The bank, which last week successfully passed an evaluation by the Financial Services Authority of its capital funding levels and earlier this week said it would not take part in the Government's asset protection scheme, has now narrowed the field of bidders for its iShares exchange-traded fund unit, which it has been trying to sell for as much as $6bn (£4bn).
The bank has now entered exclusive talks with CVC. Barclays, which only announced it was looking to sell the unit last month, had until yesterday also been in talks about a sale of iShares with other suitors including Bain Capital, Goldman Sachs and a consortium of buyout firms including Hellman & Friedman of the US and London-based rival Apax.
While the price tag of between $5.5bn and $6bn had been mooted previously, the current discussions with CVC do not include the share lending unit of the business, which was part of the package offered for sale and had been included in several of the other bids.
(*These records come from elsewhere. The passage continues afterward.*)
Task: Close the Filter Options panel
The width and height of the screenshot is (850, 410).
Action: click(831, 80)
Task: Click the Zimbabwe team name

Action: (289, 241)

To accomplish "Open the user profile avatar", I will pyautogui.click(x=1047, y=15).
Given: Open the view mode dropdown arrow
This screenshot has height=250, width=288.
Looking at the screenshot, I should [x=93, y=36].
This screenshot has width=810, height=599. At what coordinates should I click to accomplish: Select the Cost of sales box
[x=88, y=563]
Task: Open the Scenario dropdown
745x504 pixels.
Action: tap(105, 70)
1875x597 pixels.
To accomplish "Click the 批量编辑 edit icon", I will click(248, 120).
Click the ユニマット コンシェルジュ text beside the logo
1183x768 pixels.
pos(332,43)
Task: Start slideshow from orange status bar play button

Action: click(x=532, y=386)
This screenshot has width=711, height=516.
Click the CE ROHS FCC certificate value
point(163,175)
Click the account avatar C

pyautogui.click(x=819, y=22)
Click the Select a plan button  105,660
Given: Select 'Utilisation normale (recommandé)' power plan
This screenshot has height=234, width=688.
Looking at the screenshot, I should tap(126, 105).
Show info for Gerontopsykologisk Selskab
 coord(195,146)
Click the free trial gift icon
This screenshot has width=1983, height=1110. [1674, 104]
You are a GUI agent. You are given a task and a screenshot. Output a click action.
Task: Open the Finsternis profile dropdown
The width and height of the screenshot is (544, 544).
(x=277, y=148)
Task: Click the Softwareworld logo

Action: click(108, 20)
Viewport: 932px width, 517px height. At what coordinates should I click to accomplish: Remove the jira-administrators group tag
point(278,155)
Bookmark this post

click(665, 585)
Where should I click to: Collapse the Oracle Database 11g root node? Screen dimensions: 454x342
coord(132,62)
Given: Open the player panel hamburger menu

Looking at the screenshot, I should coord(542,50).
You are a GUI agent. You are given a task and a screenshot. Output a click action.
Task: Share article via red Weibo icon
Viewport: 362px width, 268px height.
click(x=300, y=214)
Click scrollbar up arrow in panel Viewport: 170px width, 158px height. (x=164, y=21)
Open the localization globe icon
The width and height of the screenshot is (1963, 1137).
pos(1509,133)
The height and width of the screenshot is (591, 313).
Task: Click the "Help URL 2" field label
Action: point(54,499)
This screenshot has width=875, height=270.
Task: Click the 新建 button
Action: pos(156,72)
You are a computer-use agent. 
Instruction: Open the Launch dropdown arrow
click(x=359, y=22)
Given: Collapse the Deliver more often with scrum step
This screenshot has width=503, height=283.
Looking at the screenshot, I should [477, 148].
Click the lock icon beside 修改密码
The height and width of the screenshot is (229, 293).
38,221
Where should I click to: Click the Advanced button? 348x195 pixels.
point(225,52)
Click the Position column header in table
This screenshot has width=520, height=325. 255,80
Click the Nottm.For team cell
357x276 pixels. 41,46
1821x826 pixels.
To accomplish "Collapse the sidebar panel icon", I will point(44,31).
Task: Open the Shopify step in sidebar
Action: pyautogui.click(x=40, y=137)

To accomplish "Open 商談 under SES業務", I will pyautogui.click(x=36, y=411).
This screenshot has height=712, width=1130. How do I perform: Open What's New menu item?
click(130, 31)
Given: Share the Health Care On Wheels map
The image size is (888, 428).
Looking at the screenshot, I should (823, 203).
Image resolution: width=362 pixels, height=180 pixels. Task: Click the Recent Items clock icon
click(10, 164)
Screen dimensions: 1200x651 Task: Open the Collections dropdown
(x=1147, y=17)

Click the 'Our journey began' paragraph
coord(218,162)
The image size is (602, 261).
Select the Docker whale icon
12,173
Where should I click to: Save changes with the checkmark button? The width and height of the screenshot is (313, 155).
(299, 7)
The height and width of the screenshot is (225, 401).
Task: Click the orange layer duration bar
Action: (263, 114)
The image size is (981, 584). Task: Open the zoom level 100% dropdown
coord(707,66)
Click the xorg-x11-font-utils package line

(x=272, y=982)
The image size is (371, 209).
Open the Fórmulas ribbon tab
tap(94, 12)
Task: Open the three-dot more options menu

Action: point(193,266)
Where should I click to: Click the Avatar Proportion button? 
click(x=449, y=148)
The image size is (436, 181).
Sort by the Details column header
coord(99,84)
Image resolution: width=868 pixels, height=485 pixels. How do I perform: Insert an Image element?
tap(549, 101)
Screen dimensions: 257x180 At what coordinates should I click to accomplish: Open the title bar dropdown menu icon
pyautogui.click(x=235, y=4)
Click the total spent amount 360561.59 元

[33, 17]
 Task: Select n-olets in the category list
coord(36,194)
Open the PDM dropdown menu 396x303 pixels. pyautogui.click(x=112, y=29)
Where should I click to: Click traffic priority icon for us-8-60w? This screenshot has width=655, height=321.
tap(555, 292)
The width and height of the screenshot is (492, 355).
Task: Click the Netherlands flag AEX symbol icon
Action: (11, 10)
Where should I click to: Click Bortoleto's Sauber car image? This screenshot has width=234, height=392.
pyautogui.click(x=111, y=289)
This business will instead be amalgamated into Barclays Global Investors, hence the lower CVC bid value.
Unlike its rivals Lloyds and Royal Bank of Scotland, Barclays is raising cash in the market to avoid government support, and any influence that would give Westminster.
"It is quite clear they are selling the family silver, but if it avoids the need to take government capital and cede control to the Government or any third party, that will be a long-term good thing," said Alex Potter, an analyst at Collins Stewart, who added that the £3bn mooted would be "a good price" for Barclays.
While £3bn may look like a huge deal for a buyout firm in today's debt-starved landscape, Barclays is offering a so-called vendor loan that could reach as much as 80 per cent of the value of any bid, to help CVC both put up the money needed and meet its return targets.
A successful conclusion would mark a rare private equity acquisition in the current market, where most are more concerned with using their cash to prop up their existing portfolio businesses, which are in many cases buckling under huge amounts of debt in the economic slowdown.